Данный отрывок:
Забываю тягости и горести,
И меня преследует вопрос:
Приращенье нужно ли в аористе
И какой залог “пепайдевкос”? […]
«Чтение Гомера превращалось в сказочное событие»
Осип Мандельштам — студент (1912)
Он превращал грамматику в поэзию и утверждал, что Гомер — чем непонятнее, тем прекраснее. Я очень боялся, что на экзамене он провалится, но и тут судьба его хранила, и он каким-то чудом выдержал испытание»[79].
Однако 29 сентября 1915 года Мандельштам провалится на экзамене по латинской литературе (Катулл, Тибулл). Это кажется изысканной иронией судьбы, если вспомнить, сколь искусно вплетаются в стихи мандельштамовских сборников «Камень» и «Tristia» античные авторы, будь то римляне Катулл, Тибулл и Овидий или греки Гомер, Пиндар, Алкей и Сафо. Да и чтение Гомера вновь и вновь находило поэтический отклик в творчестве Мандельштама[80].
Даже шутливые эпиграммы в «Антологии античной глупости», которые в «Бродячей собаке» Мандельштам выдавал за стихи римского поэта Кайюса Стульцитиуса (от латинского «stultus» — глупый), свидетельствуют о том, что, искажая и пародируя античные эпиграммы, он знал оригиналы: «— Лесбия, где ты была? / — Я лежала в объятьях Морфея. / — Женщина, ты солгала: в них я покоился сам!» (I, 156). Или: «Двое влюбленных в ночи дивились огромной звездою, — / Утром постигли они — это сияла луна» (I, 158).

Что сделать:
**A)** Какого числа Мандельштам провалился на экзамене по латинской литературе, судя по отрывку?
**B)** Определи, согласуется ли с отрывком каждое утверждение: (i) Мандельштам выдавал шутливые эпиграммы за стихи римского поэта Кайюса Стульцитиуса; (ii) в сборнике «Tristia» нет античных авторов; (iii) имя Стульцитиус образовано от греческого слова.
**C)** Отредактируй в отрывке всё от «Осип Мандельштам —» вниз до «в творчестве Мандельштама[80].», заменив «поэтический отклик» на «живой отклик».
Строки ниже никак не связаны с отрывком.

Сохранённые записи данных:
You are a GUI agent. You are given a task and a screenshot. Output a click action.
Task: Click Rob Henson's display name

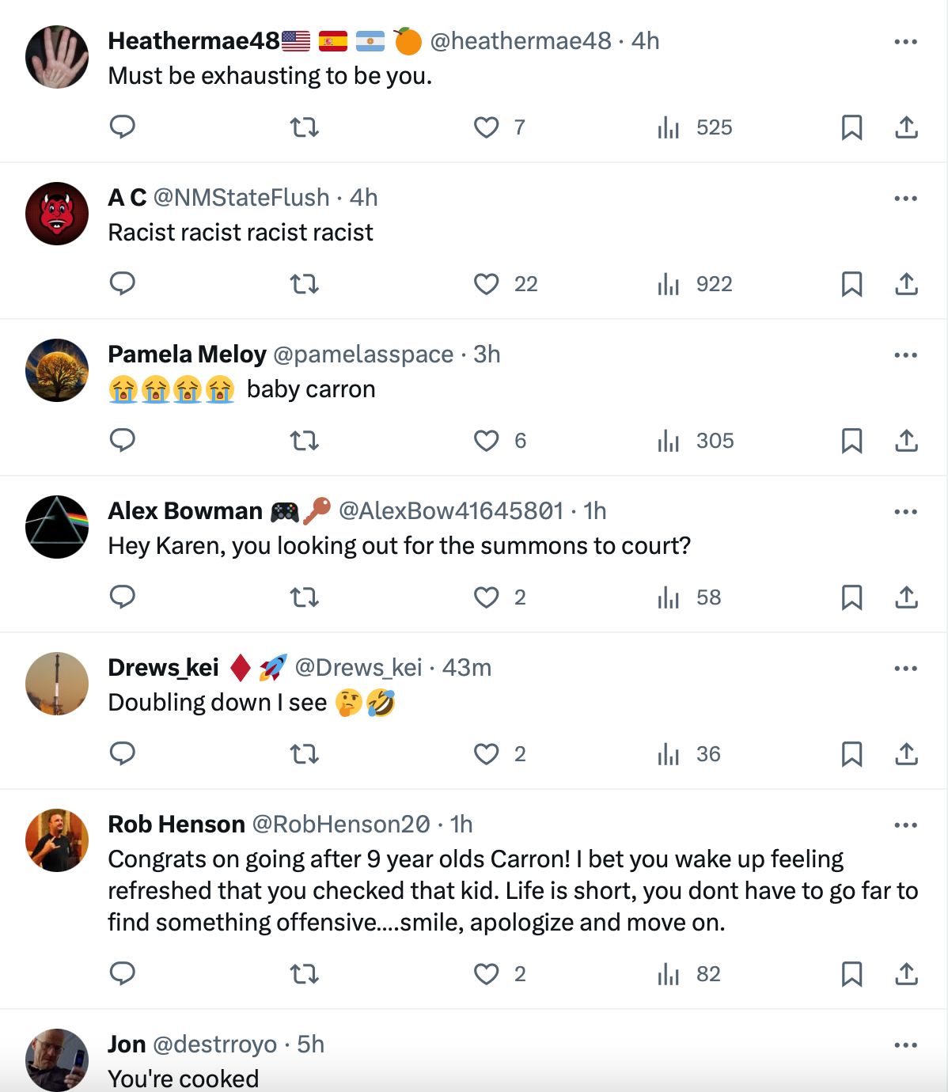point(176,825)
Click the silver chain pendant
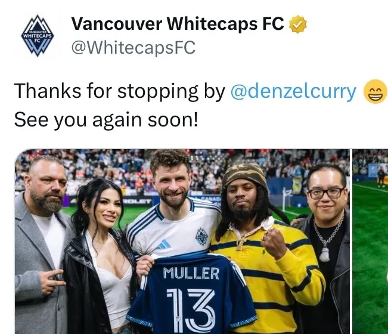The width and height of the screenshot is (388, 334). (x=325, y=255)
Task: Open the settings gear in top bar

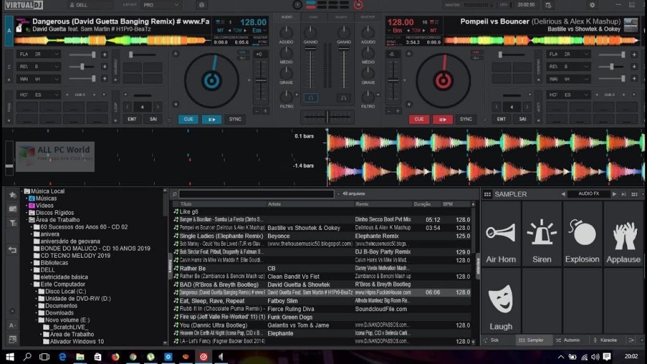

Результаты по порядку:
**A)** 29 сентября 1915 года.

**B)**
(i) Да: “Мандельштам выдавал за стихи римского поэта Кайюса Стульцитиуса”.
(ii) Нет: “сколь искусно вплетаются в стихи мандельштамовских сборников «Камень» и «Tristia» античные авторы”.
(iii) Нет: “от латинского «stultus» — глупый”.

**C)**
Осип Мандельштам — студент (1912)
Он превращал грамматику в поэзию и утверждал, что Гомер — чем непонятнее, тем прекраснее. Я очень боялся, что на экзамене он провалится, но и тут судьба его хранила, и он каким-то чудом выдержал испытание»[79].
Однако 29 сентября 1915 года Мандельштам провалится на экзамене по латинской литературе (Катулл, Тибулл). Это кажется изысканной иронией судьбы, если вспомнить, сколь искусно вплетаются в стихи мандельштамовских сборников «Камень» и «Tristia» античные авторы, будь то римляне Катулл, Тибулл и Овидий или греки Гомер, Пиндар, Алкей и Сафо. Да и чтение Гомера вновь и вновь находило живой отклик в творчестве Мандельштама[80].